• [Requirements] Can you write out each of the entries below word for word, leaving the pictures out of your answer?

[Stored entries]
* BEGIN *

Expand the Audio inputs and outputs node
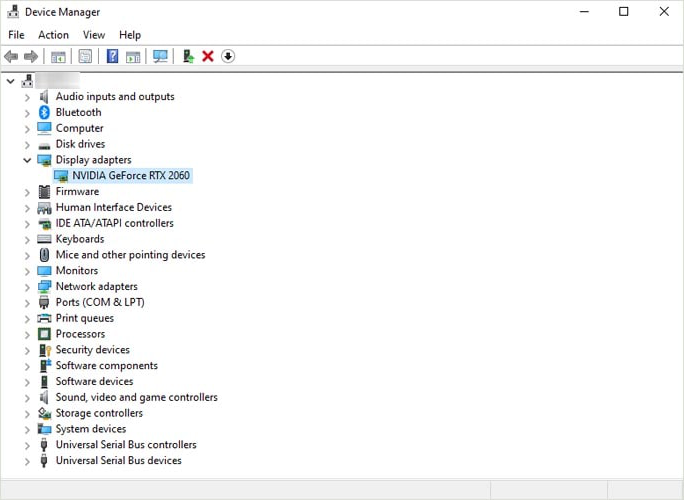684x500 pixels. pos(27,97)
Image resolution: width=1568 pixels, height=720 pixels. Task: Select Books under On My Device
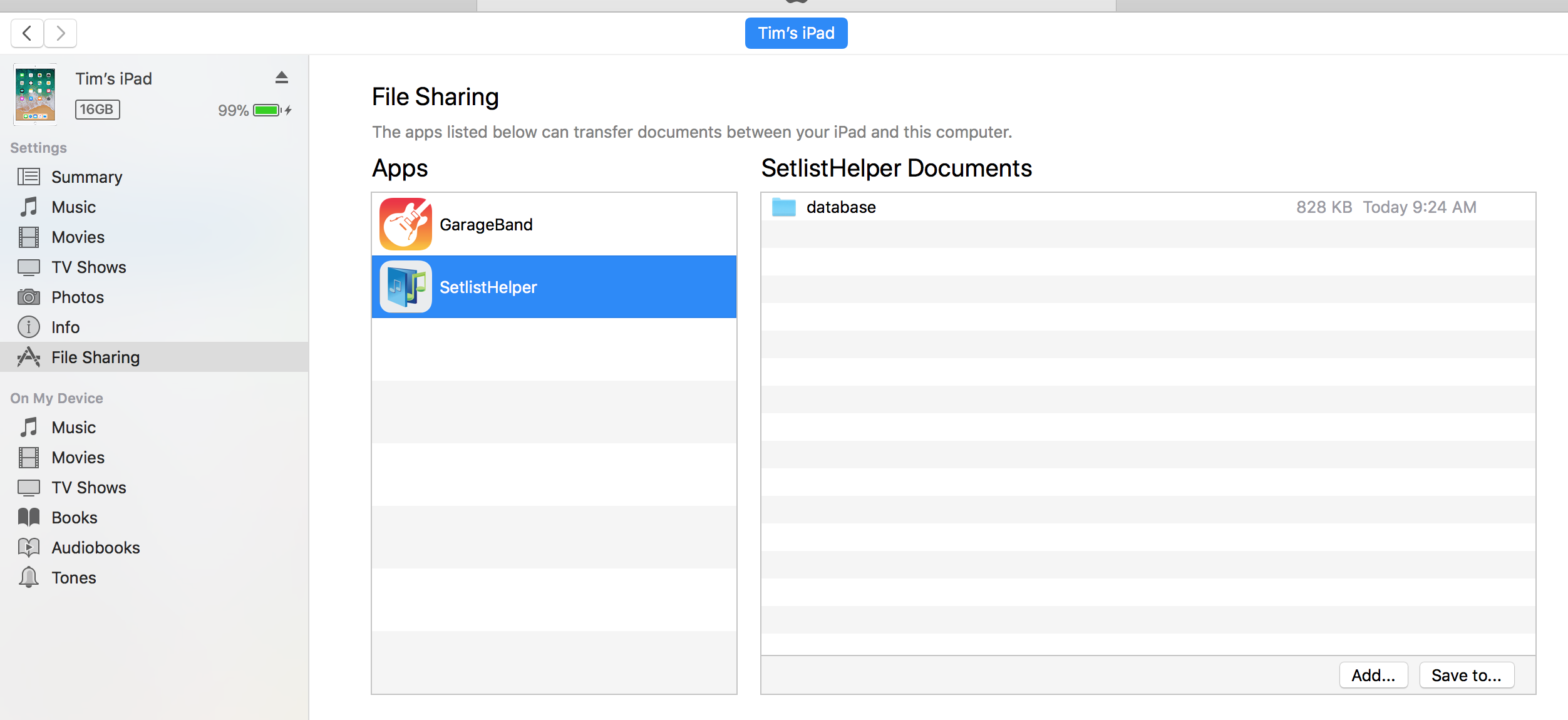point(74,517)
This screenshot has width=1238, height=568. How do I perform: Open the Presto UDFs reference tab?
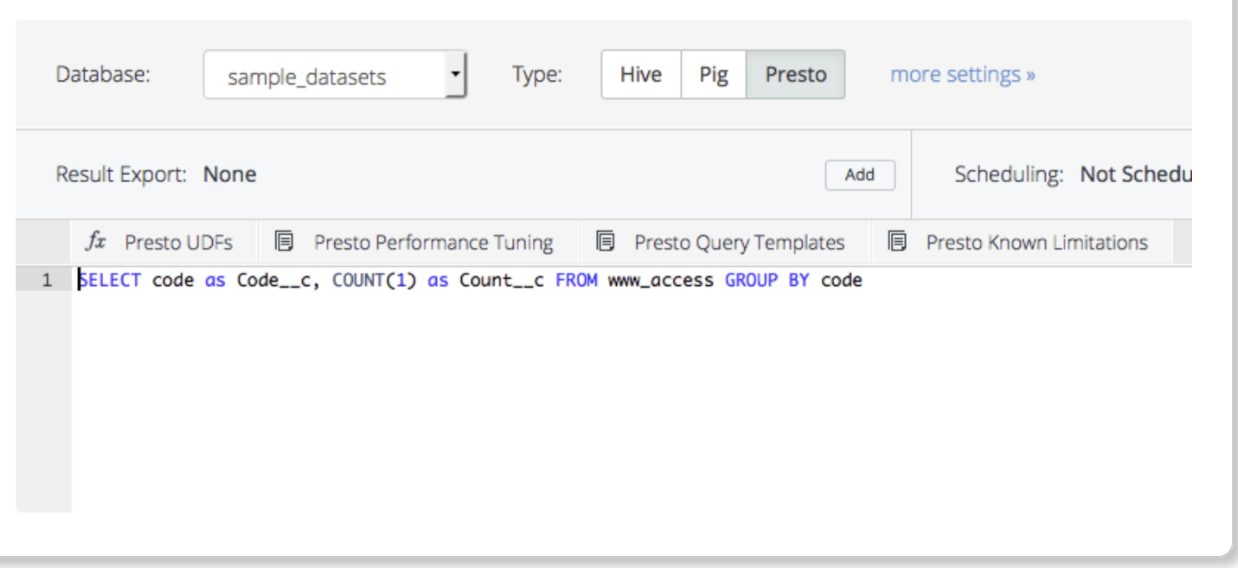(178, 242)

* END *

• [Task answer]
Expand the Audio inputs and outputs node
684x500 pixels. pos(27,97)
Image resolution: width=1568 pixels, height=720 pixels. Task: Select Books under On My Device
point(74,517)
This screenshot has width=1238, height=568. How do I perform: Open the Presto UDFs reference tab?
(178, 242)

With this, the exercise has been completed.